### MATERIAL PROVIDED
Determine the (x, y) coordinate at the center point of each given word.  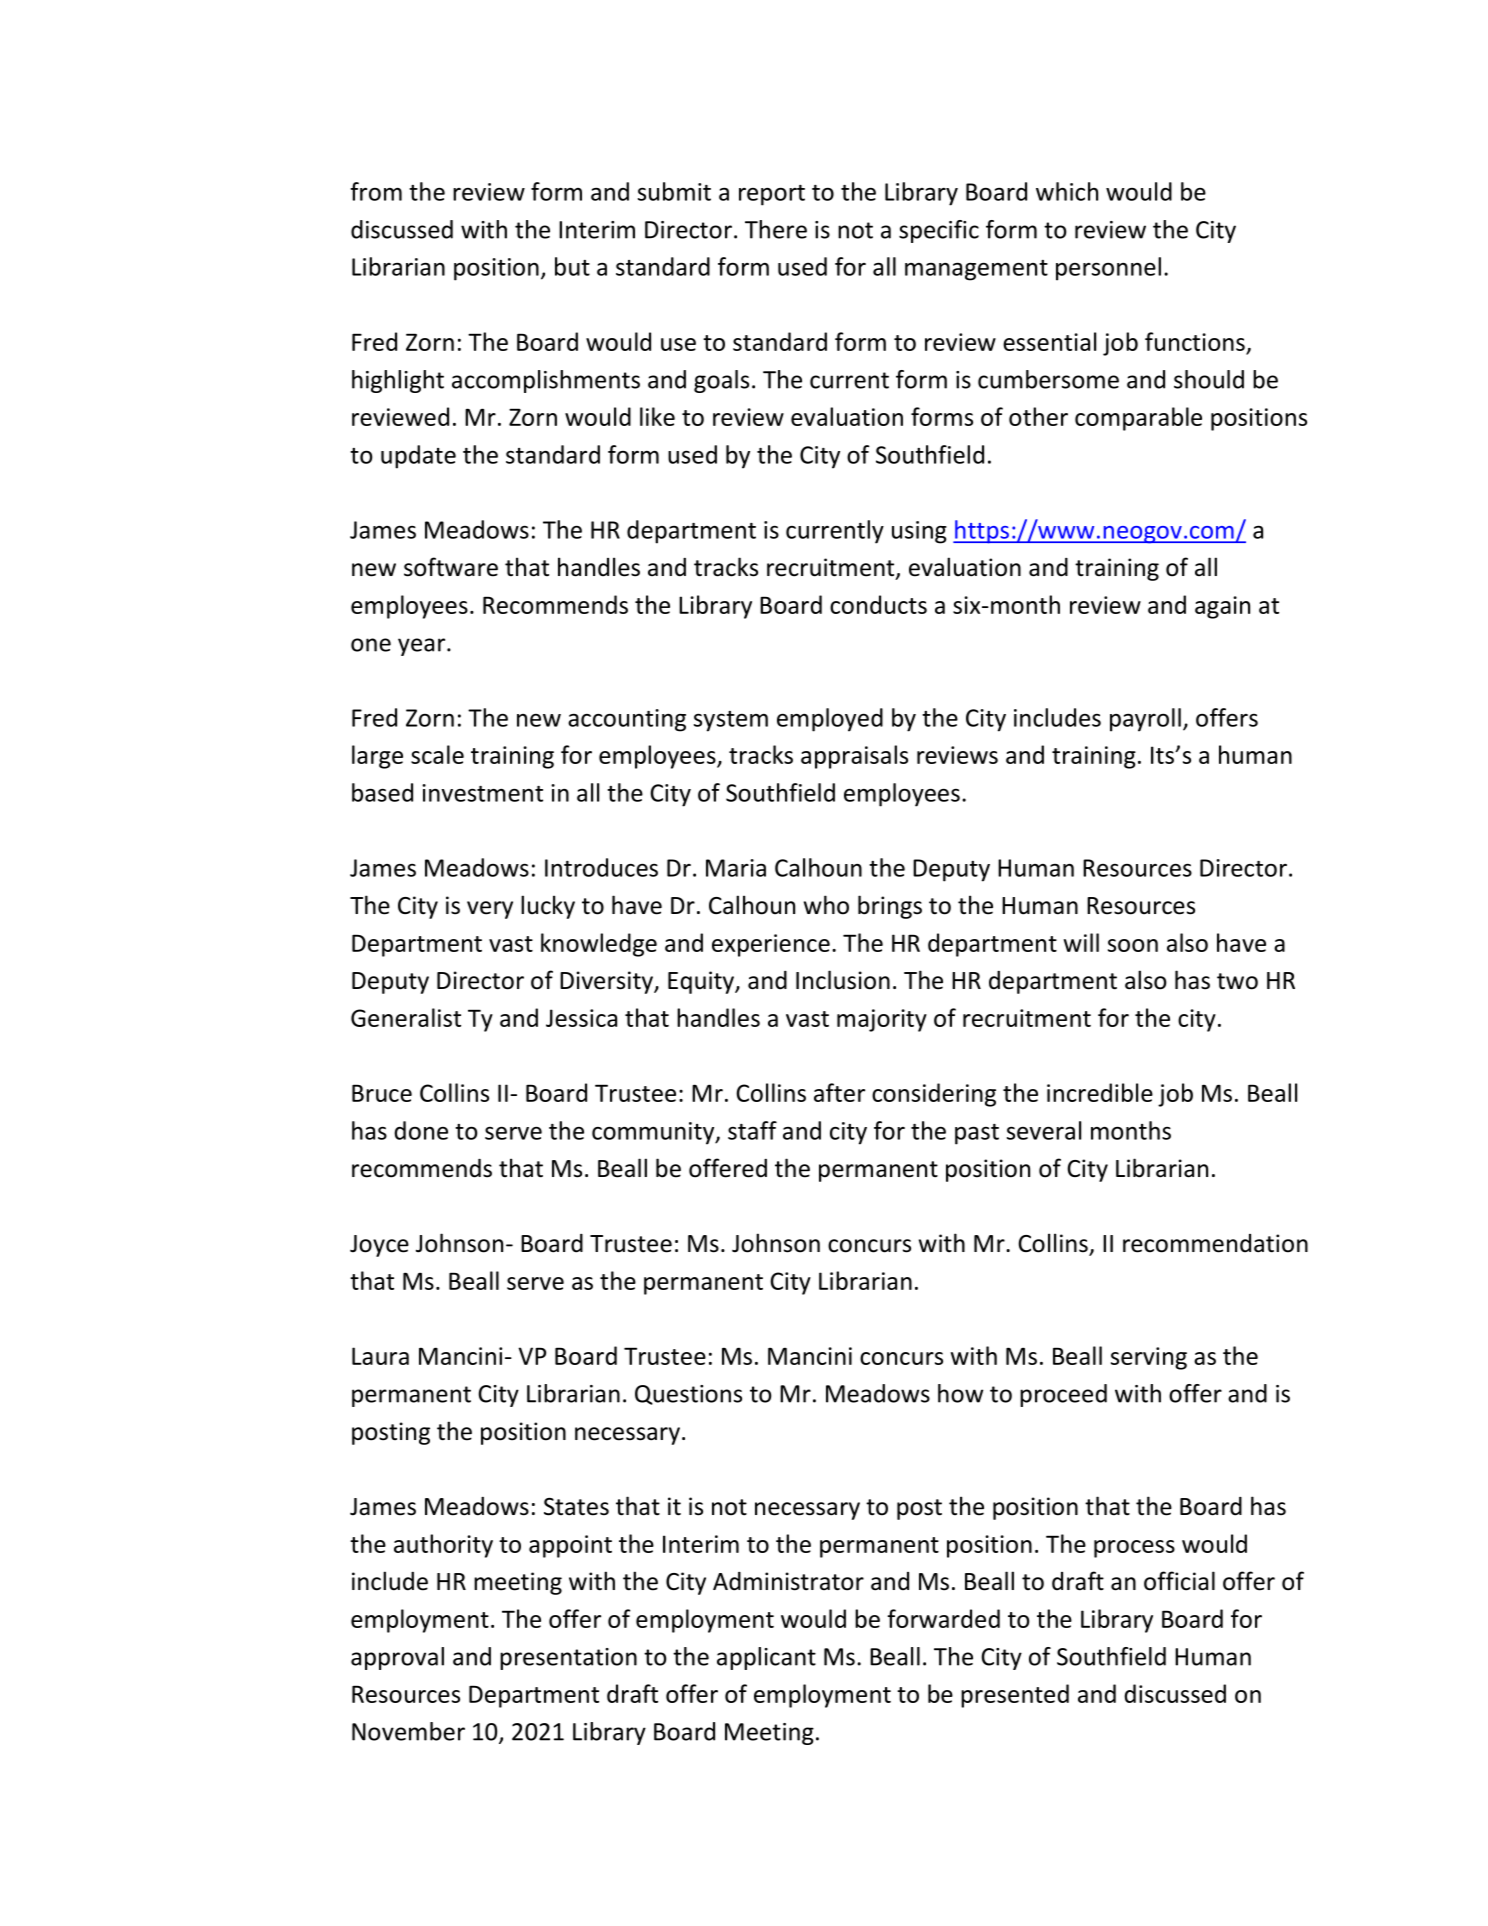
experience (771, 945)
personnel (1108, 269)
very (490, 910)
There (776, 229)
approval (397, 1658)
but (572, 266)
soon (1133, 945)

### THE EXERCISE
Copy all of the rows above, switching "center point" for "midpoint" and leaving everything else unchanged, and omit the pictures.

### CORRECT RESPONSE
Determine the (x, y) coordinate at the midpoint of each given word.  
experience (771, 945)
personnel (1108, 269)
very (490, 910)
There (776, 229)
approval (397, 1658)
but (572, 266)
soon (1133, 945)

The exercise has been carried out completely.